I have devoted much of my recent work to teaching English for Academic Puposes, which is essentially centered on teaching academic communicative practice. I use a multiliteracies approach which, accordingly, centers on multimodal interpretation, representation, and communication. Engaging with multimedia and digital texts is often a central feature of my teaching, either using images or short films and videos. An important site of multimodal communication in my life is therefore my language and communication classroom where I can interact with my students while simultaneously intereacting with digital culture through classroom technologies.
A good starting point might be choosing historically imporant and iconic photos. For example the following photo might be useful.
We can have students discuss these photos following critical thinking and reflective questions, ensuring that students engage with the different metafuctions of visual grammar.
How might a multimodal analysis of meaning prove useful?
Excellent class activities can be elaborated based on dimensions of visual learning, including oral presentations, group debates, media analysis (media literacy framework) as well as producing media and images to be shared on various social web platforms. When students interact and interpret digital texts that are relevant, provocative and meaningful to contemporary society, it allows students to not only develop language competencies, but also critical thinking and multimodal analysis competencies.
An example of a digital text that I use for multimodal analysis, using the meta functions of communication that academics in the multimodality field have elaborated include The Google Search 2015 Video. Using a multimodal analysis is helpful in understanding how the video works together to make meaning. The following questions prove very useful.
How does this compare with traditional notions of literacy?

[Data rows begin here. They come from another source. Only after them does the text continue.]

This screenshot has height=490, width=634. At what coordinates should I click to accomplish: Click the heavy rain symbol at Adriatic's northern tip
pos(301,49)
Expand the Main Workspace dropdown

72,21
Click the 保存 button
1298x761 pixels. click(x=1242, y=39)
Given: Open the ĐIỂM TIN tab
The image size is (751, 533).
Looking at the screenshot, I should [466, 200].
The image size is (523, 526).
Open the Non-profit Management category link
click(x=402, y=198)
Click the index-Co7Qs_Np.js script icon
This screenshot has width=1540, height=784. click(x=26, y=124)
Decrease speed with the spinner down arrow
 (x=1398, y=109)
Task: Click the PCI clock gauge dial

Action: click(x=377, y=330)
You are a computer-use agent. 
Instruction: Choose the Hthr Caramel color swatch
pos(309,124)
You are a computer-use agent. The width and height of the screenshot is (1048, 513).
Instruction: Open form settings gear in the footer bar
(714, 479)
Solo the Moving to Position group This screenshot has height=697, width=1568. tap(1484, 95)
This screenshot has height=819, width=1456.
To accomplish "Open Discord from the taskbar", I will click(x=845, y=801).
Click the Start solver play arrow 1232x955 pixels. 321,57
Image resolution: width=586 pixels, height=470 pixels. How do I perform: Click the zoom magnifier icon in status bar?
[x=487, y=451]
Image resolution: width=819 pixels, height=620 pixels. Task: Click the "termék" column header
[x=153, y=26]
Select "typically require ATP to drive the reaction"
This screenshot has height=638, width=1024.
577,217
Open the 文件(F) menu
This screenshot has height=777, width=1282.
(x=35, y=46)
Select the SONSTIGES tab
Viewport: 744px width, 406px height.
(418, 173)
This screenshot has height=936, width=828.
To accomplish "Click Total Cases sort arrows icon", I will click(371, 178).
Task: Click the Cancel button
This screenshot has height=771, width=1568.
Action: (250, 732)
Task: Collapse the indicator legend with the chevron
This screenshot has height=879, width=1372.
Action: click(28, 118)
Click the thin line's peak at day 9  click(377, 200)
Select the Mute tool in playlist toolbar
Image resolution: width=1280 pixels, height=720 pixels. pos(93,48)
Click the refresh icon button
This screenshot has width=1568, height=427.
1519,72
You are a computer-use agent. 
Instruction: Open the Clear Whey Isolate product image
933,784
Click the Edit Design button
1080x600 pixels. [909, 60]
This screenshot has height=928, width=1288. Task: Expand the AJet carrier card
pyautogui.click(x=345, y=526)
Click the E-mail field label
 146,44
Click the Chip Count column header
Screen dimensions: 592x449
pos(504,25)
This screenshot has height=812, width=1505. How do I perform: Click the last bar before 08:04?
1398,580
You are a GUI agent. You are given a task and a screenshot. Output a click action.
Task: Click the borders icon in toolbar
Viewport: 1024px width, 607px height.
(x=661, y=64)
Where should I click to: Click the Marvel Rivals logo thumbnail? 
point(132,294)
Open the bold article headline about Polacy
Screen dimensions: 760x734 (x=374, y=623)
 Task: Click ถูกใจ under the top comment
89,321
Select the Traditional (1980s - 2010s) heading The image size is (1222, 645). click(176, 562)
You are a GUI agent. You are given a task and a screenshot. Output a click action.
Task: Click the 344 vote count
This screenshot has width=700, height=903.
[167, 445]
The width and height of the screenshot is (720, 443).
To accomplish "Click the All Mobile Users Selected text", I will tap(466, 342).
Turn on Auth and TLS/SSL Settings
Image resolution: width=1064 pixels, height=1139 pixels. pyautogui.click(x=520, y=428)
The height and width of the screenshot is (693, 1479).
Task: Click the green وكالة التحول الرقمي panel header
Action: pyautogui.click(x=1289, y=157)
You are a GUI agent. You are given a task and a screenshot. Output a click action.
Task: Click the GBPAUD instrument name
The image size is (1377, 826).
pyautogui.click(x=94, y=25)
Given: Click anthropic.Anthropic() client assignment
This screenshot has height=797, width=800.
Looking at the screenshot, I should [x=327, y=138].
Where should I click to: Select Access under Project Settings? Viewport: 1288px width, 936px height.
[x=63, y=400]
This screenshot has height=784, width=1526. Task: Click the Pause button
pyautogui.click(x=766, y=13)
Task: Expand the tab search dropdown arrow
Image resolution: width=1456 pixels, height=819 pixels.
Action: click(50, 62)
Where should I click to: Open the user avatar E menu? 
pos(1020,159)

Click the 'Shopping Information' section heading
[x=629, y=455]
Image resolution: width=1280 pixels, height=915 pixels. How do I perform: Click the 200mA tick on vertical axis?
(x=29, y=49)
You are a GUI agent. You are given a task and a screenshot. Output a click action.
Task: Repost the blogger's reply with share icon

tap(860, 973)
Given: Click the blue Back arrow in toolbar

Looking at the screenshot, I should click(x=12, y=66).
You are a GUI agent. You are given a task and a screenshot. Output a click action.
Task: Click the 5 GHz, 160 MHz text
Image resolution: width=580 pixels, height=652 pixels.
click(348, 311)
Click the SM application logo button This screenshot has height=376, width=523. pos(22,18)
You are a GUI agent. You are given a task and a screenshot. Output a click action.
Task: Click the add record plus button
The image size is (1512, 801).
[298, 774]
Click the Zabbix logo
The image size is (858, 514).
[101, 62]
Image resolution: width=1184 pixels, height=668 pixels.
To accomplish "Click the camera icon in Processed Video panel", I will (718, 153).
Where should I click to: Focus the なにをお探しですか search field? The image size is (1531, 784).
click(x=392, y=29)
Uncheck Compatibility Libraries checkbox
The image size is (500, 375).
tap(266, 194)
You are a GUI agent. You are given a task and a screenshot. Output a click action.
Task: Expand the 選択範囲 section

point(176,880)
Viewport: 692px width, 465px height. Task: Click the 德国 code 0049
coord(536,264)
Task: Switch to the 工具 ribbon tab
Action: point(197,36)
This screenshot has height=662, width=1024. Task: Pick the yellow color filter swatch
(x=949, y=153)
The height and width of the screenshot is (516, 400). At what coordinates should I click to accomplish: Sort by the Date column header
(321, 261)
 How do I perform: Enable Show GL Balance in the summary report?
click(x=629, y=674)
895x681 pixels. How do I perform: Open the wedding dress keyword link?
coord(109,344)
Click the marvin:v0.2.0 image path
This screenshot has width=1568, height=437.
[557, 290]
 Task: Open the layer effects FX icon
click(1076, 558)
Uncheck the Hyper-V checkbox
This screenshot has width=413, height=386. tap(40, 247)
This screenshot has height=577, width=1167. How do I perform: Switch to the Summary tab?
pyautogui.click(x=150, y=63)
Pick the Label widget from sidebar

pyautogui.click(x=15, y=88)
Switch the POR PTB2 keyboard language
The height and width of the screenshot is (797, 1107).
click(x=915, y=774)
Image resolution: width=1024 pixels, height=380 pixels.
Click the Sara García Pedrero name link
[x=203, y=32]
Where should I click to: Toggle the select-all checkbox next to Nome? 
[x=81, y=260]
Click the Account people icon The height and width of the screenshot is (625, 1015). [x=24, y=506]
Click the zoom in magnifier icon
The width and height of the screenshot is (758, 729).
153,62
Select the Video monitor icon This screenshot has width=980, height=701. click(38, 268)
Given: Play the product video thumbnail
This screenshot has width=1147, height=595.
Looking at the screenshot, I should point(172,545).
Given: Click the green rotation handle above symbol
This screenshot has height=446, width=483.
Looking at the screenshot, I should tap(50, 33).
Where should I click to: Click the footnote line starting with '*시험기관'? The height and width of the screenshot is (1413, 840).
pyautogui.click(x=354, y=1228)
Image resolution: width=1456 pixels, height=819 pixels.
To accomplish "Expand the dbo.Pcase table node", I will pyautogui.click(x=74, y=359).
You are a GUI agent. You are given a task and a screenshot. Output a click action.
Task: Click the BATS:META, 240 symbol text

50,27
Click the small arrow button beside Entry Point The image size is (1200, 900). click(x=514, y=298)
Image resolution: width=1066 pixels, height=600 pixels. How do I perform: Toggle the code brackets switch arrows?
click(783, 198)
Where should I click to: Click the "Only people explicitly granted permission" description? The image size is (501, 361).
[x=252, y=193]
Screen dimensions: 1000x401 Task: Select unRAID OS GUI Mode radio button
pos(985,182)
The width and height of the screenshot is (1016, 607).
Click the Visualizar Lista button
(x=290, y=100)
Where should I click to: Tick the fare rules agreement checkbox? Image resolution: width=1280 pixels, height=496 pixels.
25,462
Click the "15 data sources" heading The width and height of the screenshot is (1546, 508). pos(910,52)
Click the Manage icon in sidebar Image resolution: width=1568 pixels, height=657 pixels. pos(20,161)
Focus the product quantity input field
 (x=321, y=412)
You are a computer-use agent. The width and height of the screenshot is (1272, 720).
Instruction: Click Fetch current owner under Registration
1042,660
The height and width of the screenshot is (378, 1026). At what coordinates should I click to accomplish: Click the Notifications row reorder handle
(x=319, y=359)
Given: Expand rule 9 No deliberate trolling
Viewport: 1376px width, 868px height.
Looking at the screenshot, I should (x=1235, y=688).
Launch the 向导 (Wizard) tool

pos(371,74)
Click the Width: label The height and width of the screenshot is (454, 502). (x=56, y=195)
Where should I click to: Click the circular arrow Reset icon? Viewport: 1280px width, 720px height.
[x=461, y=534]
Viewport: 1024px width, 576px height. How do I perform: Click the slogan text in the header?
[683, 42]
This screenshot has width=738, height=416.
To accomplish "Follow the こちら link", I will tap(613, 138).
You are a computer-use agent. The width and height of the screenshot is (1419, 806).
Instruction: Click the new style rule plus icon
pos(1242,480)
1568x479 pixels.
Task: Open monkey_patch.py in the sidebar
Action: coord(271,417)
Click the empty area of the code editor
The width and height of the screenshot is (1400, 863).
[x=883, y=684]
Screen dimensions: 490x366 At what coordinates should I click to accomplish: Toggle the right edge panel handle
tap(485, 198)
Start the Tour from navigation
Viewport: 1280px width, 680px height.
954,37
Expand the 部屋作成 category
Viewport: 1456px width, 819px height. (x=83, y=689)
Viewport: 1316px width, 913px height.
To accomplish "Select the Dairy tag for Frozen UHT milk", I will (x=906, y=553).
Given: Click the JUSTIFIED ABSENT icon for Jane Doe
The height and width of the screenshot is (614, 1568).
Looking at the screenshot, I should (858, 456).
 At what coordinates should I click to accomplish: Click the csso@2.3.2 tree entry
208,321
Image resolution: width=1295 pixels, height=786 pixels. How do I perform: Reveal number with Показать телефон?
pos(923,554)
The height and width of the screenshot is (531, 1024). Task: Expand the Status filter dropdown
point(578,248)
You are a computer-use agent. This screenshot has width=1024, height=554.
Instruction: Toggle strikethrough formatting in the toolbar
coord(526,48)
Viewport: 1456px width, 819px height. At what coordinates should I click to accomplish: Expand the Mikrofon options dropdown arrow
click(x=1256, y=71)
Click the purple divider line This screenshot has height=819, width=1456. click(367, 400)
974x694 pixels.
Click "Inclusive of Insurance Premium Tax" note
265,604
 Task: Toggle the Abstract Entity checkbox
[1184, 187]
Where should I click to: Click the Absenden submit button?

Traditional notions of literacy and language teaching are so far removed from the notion of multimodality that, in my view, teaching from a traditional view of both literacy and language learning seems like an impoverished form of both teaching and learning. We need to teach about the expansive nature of meaning making in our hyper-digitalized and globally networked society.
Kress, Gunther. Van Heeuwan, Leo. (1996) Reading Images: The Grammar of Visual Design. Routledge Press
Multimodality has proven to increase student’s test scores. It is successful because it appeals to all learning styles. Students are ensured to receive their lesson by one or more modality, through which they learn best.
Excellent update Mitchell, I enjoyed reading it. I liked how you clearly described your teaching experience in English classes using the multimodality approach. Also, I liked the way how you presented your work here using multiple modes of presentation (text, photos, slides).